**EXERCISE MATERIAL**:

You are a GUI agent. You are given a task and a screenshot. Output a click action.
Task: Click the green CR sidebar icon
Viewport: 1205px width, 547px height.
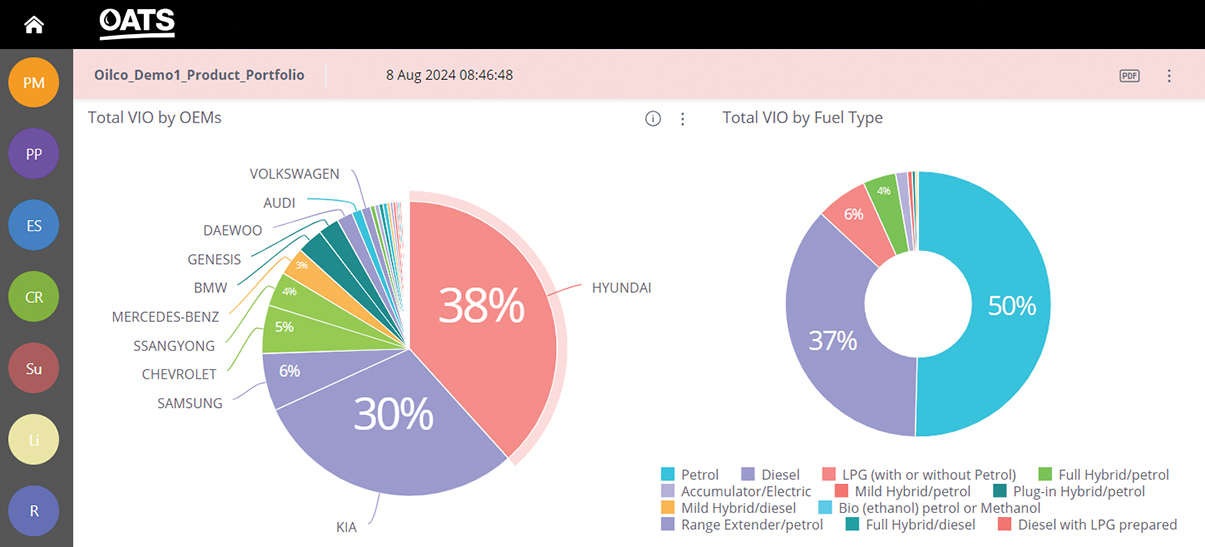tap(34, 297)
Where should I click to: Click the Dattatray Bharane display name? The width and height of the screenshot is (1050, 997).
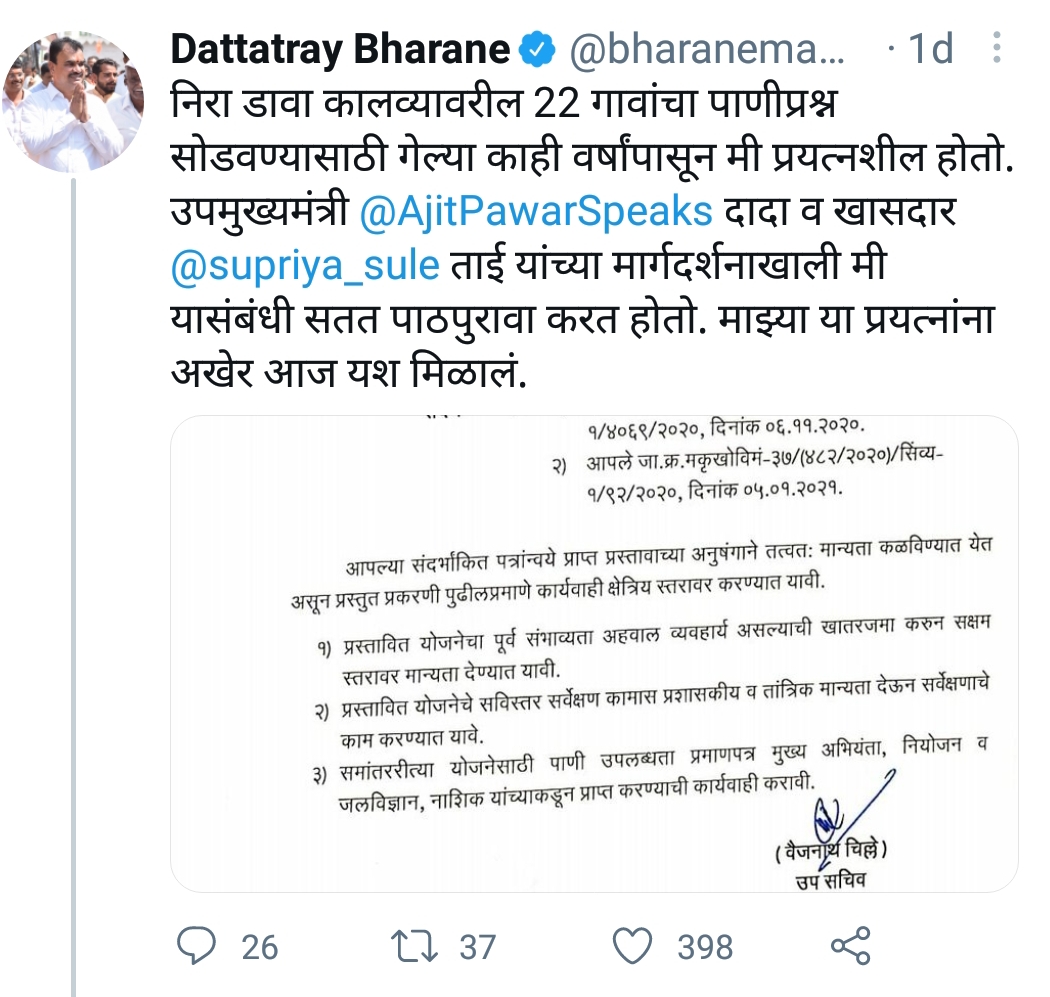[x=340, y=50]
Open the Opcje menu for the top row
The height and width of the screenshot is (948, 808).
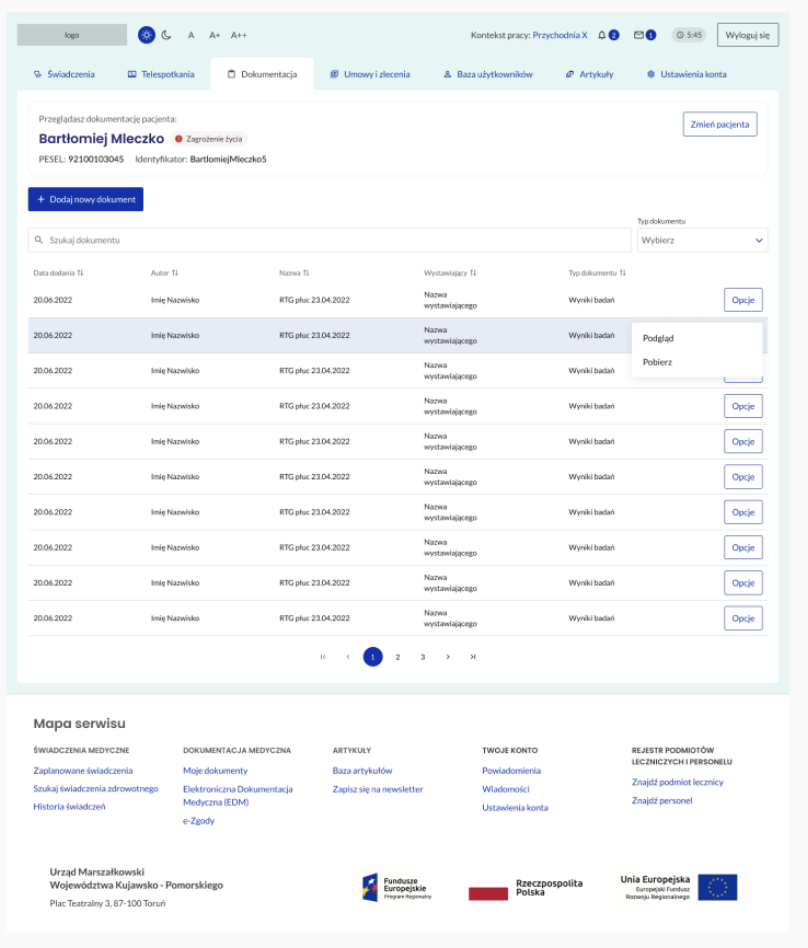coord(742,299)
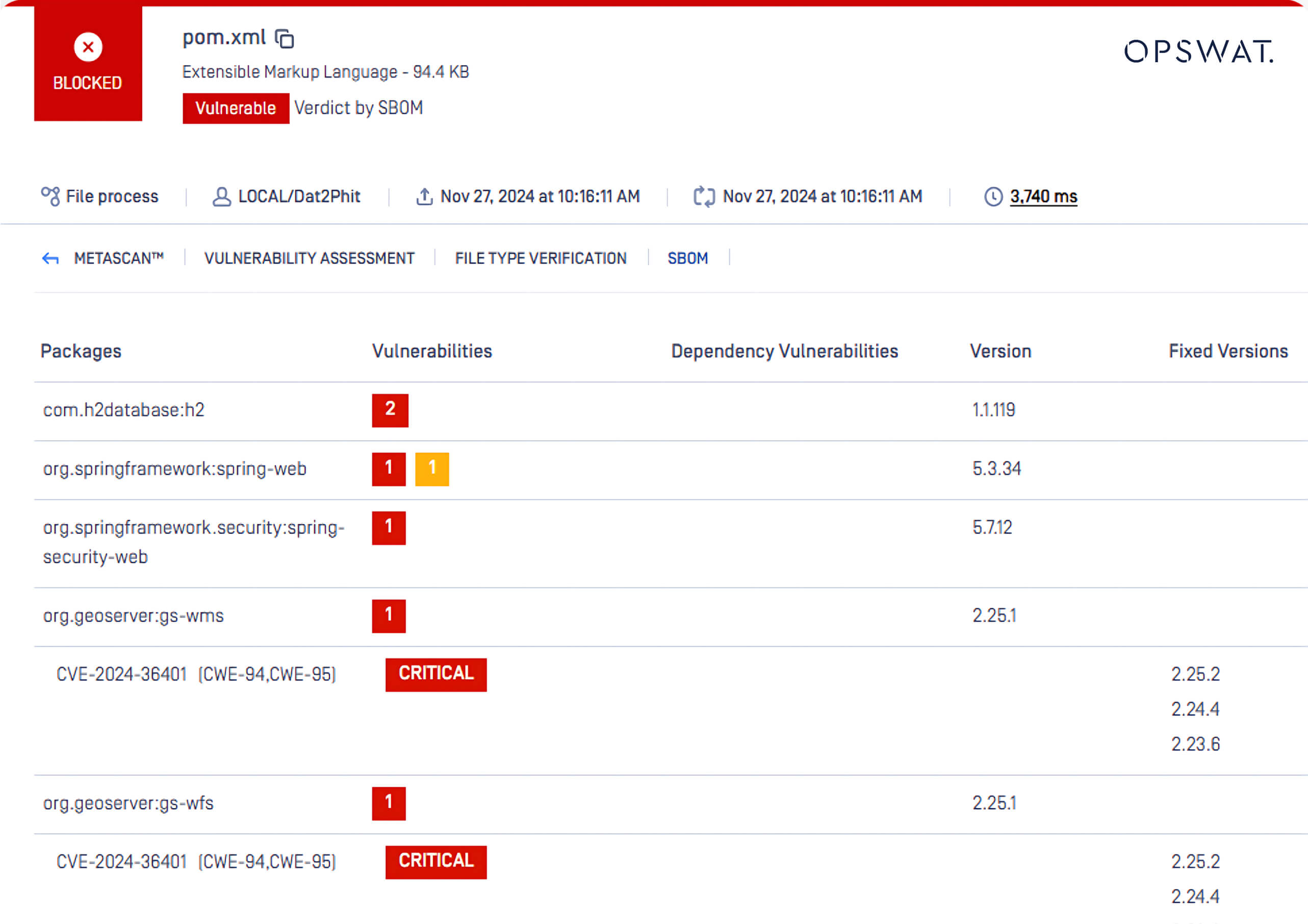Switch to the VULNERABILITY ASSESSMENT tab

tap(310, 258)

**WHAT YOU ARE ASKED TO DO**: Copy the material from the line containing "Open the Opcje menu for the top row" through the end of the material, both included, with every line unchanged. Leave the pictures out of your copy.

**ANSWER TO THE PROBLEM**:
Open the Opcje menu for the top row
The height and width of the screenshot is (948, 808).
coord(742,299)
Switch to the VULNERABILITY ASSESSMENT tab

tap(310, 258)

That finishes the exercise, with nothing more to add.